The Abe administration is boasting that its general account budget for fiscal 2014 — totaling a record ¥95.88 trillion — reflects its resolve to achieve the dual tasks of pulling the nation out of decades-old deflation and restoring fiscal health to the government.
Experts, however, say it fails to show that the Abe team is serious about revising the debt-driven fiscal structure as more than 40 percent of the budget will be paid for through new debt issuance.
The administration plans to issue ¥41.25 trillion in new bonds, down ¥1.6 trillion from fiscal 2013. It also expects more than ¥50 trillion in tax revenue, counting on a ¥5 trillion rise thanks to the consumption tax hike in April to 8 percent as well as an increase in revenue due to an uptick in the economy.
“The budget is still inflated,” remarked Sayuri Kawamura, senior economist at the private-sector Japan Research Institute. “It fails to deal squarely with the nation’s fiscal problem. Outlays will increase in pretty much all areas except for allocation of tax grants to local governments.”
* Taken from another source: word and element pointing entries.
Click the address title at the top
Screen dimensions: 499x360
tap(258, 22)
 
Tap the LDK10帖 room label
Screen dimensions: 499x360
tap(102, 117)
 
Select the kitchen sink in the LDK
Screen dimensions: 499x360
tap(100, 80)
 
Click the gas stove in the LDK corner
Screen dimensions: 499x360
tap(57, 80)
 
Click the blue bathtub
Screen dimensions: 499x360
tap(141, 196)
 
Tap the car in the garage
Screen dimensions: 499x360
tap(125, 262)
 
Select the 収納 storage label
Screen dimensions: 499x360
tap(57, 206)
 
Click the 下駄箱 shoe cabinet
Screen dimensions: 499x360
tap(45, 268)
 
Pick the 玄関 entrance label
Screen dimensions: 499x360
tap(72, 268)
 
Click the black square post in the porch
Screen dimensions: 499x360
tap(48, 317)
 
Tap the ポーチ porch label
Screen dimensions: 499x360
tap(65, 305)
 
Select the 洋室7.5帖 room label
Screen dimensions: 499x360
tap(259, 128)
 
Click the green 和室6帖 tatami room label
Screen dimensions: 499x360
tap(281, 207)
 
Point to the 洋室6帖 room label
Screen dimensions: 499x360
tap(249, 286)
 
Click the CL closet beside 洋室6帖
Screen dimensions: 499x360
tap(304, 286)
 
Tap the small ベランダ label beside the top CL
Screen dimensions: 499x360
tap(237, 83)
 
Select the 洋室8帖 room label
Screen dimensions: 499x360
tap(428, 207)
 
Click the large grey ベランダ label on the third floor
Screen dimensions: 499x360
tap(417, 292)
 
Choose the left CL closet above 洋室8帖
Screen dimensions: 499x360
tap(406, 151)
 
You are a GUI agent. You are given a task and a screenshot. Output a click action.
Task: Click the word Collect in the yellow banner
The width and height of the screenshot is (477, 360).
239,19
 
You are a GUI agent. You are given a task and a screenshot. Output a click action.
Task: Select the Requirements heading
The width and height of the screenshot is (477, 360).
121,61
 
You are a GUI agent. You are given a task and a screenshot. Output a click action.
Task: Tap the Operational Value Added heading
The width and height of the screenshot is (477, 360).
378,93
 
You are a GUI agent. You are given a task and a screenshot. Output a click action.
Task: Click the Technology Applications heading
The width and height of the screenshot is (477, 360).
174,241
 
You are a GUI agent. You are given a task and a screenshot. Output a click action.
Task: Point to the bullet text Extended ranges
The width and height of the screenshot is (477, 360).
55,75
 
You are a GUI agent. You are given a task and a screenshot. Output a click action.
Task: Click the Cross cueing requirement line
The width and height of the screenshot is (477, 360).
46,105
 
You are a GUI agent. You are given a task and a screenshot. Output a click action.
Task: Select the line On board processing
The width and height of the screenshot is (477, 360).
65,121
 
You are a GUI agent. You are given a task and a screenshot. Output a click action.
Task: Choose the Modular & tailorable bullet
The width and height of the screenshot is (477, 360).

Kawamura’s view is in stark contrast to the comments made Tuesday by Chief Cabinet Secretary Yoshihide Suga, who claimed the draft budget has “managed to reduce the new issuance of bonds while prioritizing investments in the future and ensuring safety and security in people’s lives.”
In particular, Suga cited a drop in the primary balance deficit — the gap between revenue excluding one from debt issuance and policy spending — to ¥18.0 trillion, a ¥5.2 trillion improvement from fiscal 2013, as an example that the administration is making progress in curbing expenditures while investing in growth areas.
The administration of Prime Minister Shinzo Abe pledges to trim that deficit by ¥4 trillion in fiscal 2014 and by another ¥4 trillion the following year, toward the goal of halving the primary balance deficit by 2015 compared with the 2010 levels and eventually erasing the deficit by 2020.
Kawamura, however, cautioned against putting too much emphasis on primary balance figures, saying the policy plan itself is far from enough to address the fiscal crisis, where the national debt is expected to reach ¥1.01 quadrillion at the end of fiscal 2014, more than 200 percent of gross domestic product.
Naomi Muguruma, senior market economist at Mitsubishi UFJ Morgan Stanley Securities Co., likewise is far from thrilled by the draft budget.
“I don’t think the budget shows characteristics unique to Abe,” Muguruma said, noting the overall structure remains unchanged from previous versions, except for social security costs, which will top ¥30 trillion for the first time.
She said the goal of halving the primary balance deficit by 2015 will be achievable — if the government follows through with its plan to raise the sales tax to 10 percent in October 2015.
“So far we have a tailwind in the sense that the economy is recovering,” she said. “But from fiscal 2016 onward, I think there’s a huge possibility that the plan to improve the primary account balance will falter.”
Masaya Sakuragawa, a professor of economics at Keio University, gave an even grimmer assessment of the draft budget.
“I guess the budget, at a glance, could be described as a good one amid the worst circumstances,” he said, pointing to a ¥7 trillion increase in tax revenue. “But over the medium to long term, it only shows that the pace of Japan heading into default has slowed down.”